What the task requires: Below is a set of records, and all of them should be retyped exactly, minus the pictures.

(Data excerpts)
☆ ☆ ☆ ☆

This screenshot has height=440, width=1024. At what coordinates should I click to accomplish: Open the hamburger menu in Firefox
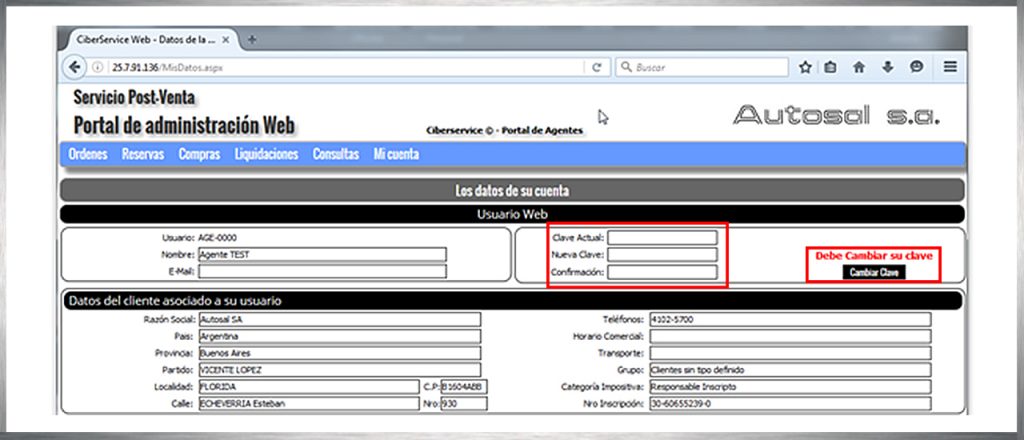[950, 67]
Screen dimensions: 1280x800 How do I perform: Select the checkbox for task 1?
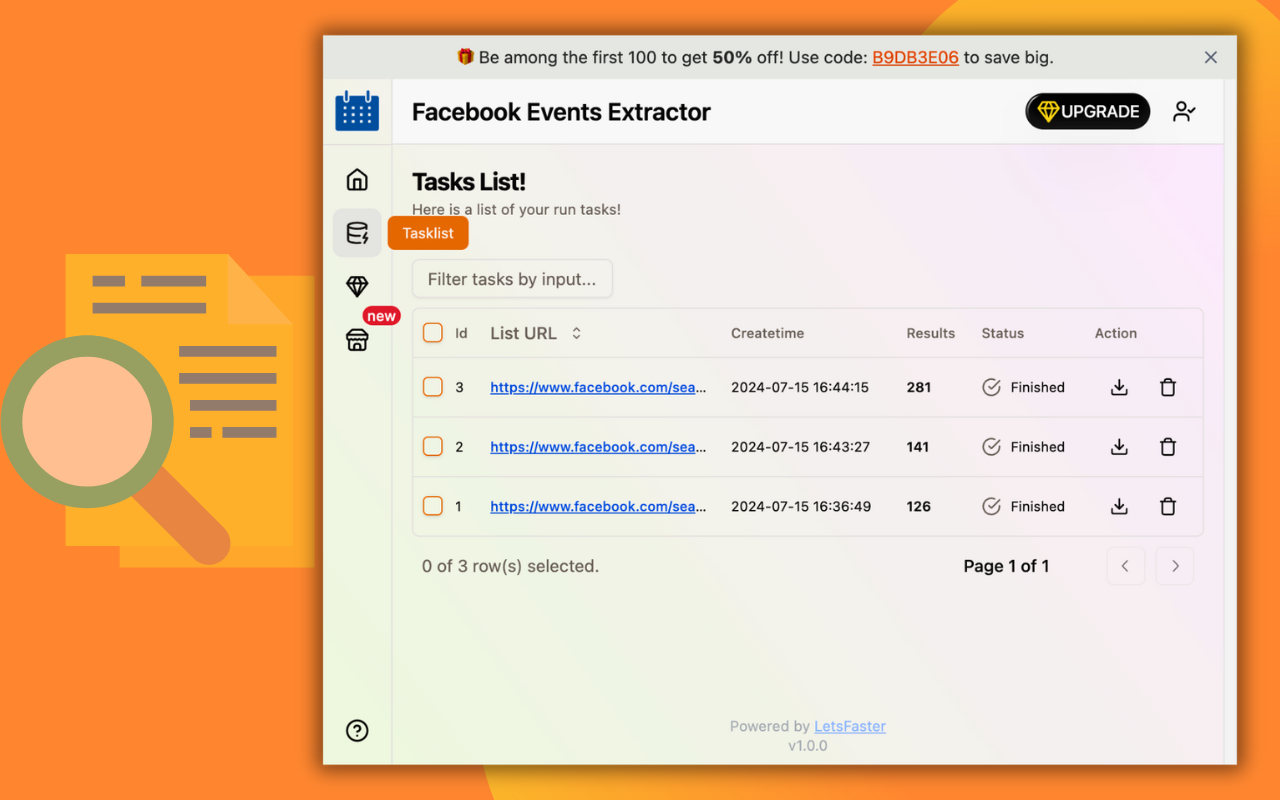pos(433,506)
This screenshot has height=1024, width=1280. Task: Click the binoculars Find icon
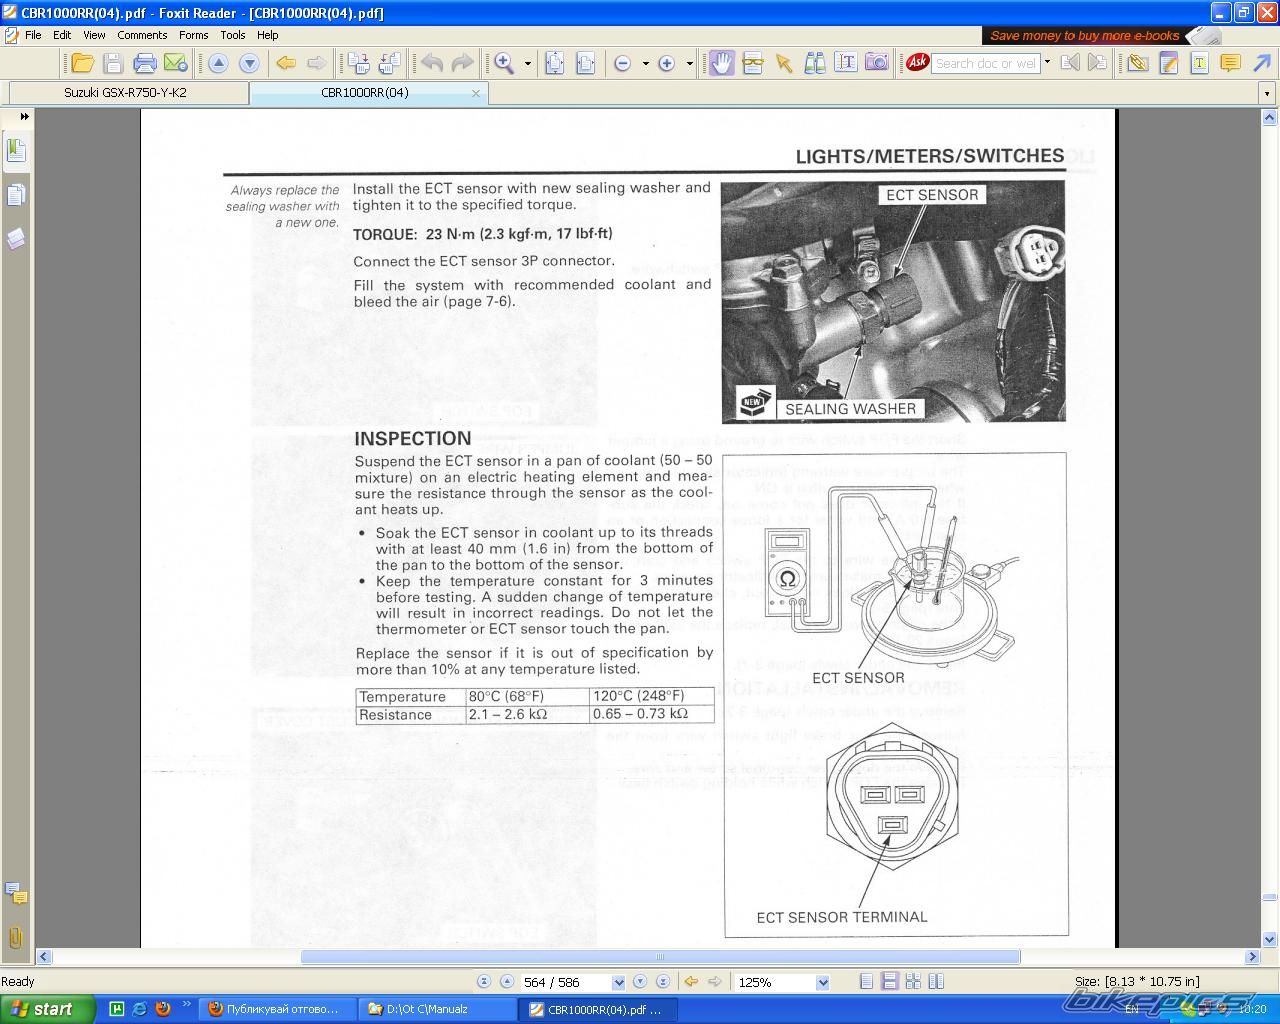815,63
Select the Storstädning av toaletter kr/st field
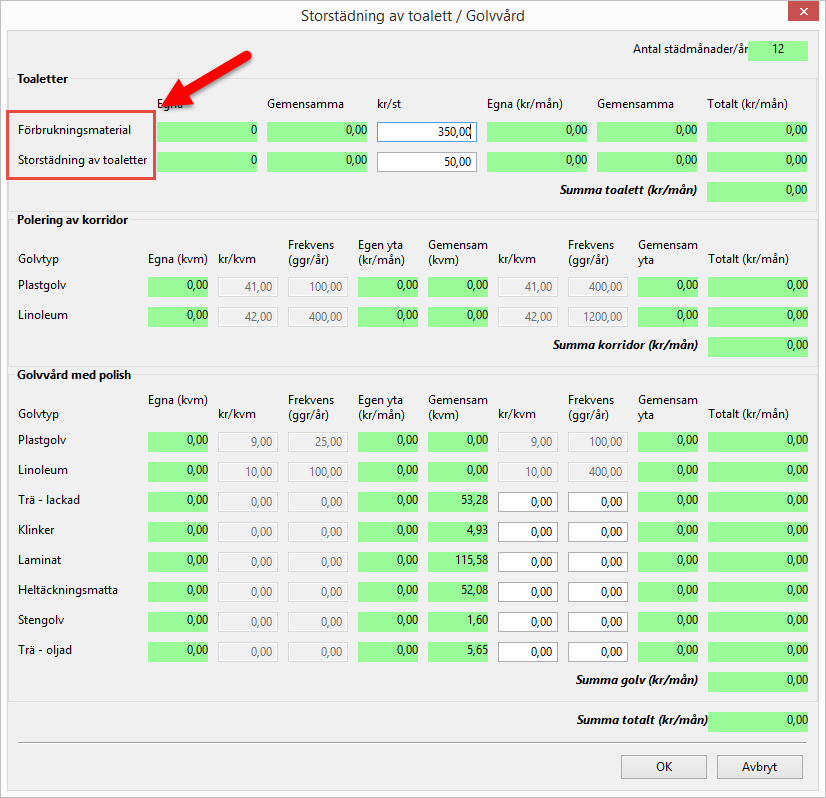The image size is (826, 798). coord(426,161)
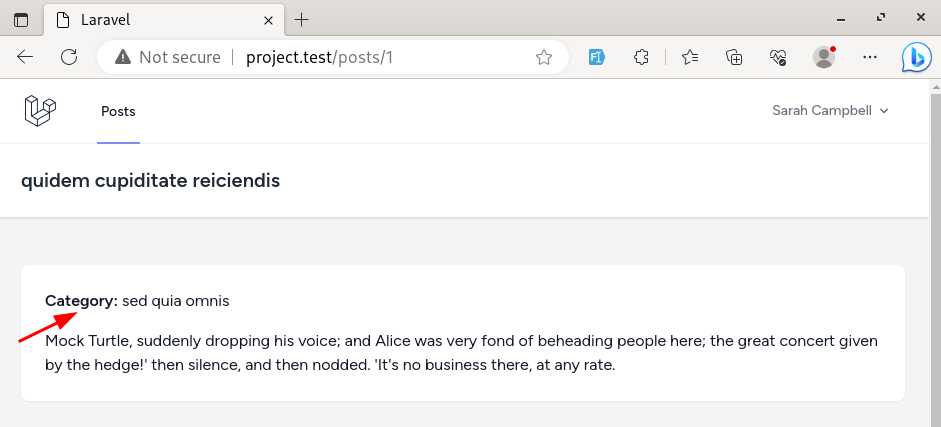941x427 pixels.
Task: Close the Laravel browser tab
Action: click(x=268, y=20)
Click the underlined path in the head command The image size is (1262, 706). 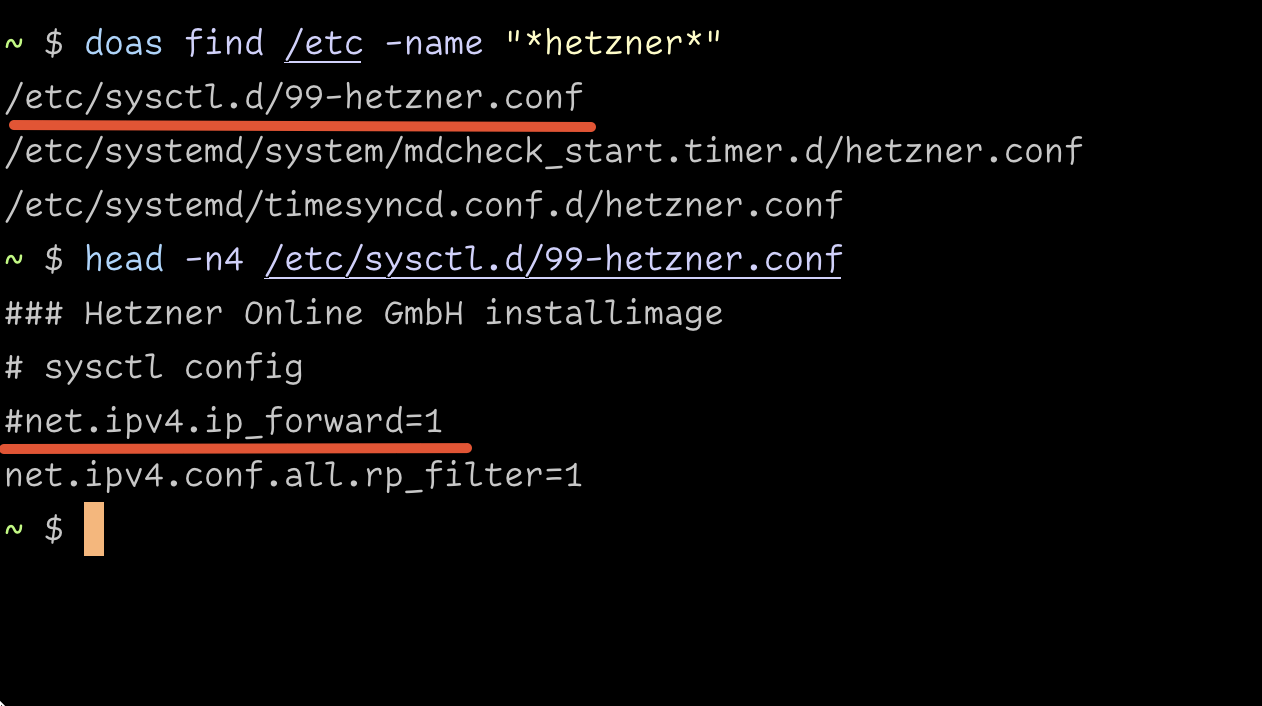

☆ ☆ ☆ ☆

Written response:
This screenshot has height=440, width=1024. At what coordinates should I click to accomplish: Open the hamburger menu in Firefox
[950, 67]
Screen dimensions: 1280x800 How do I perform: Select the checkbox for task 1?
pos(433,506)
This screenshot has height=1024, width=1280. Task: Click the binoculars Find icon
815,63
Select the Storstädning av toaletter kr/st field
The image size is (826, 798). coord(426,161)
941x427 pixels.
Task: Close the Laravel browser tab
Action: click(x=268, y=20)
Click the underlined path in the head command The image size is (1262, 706). 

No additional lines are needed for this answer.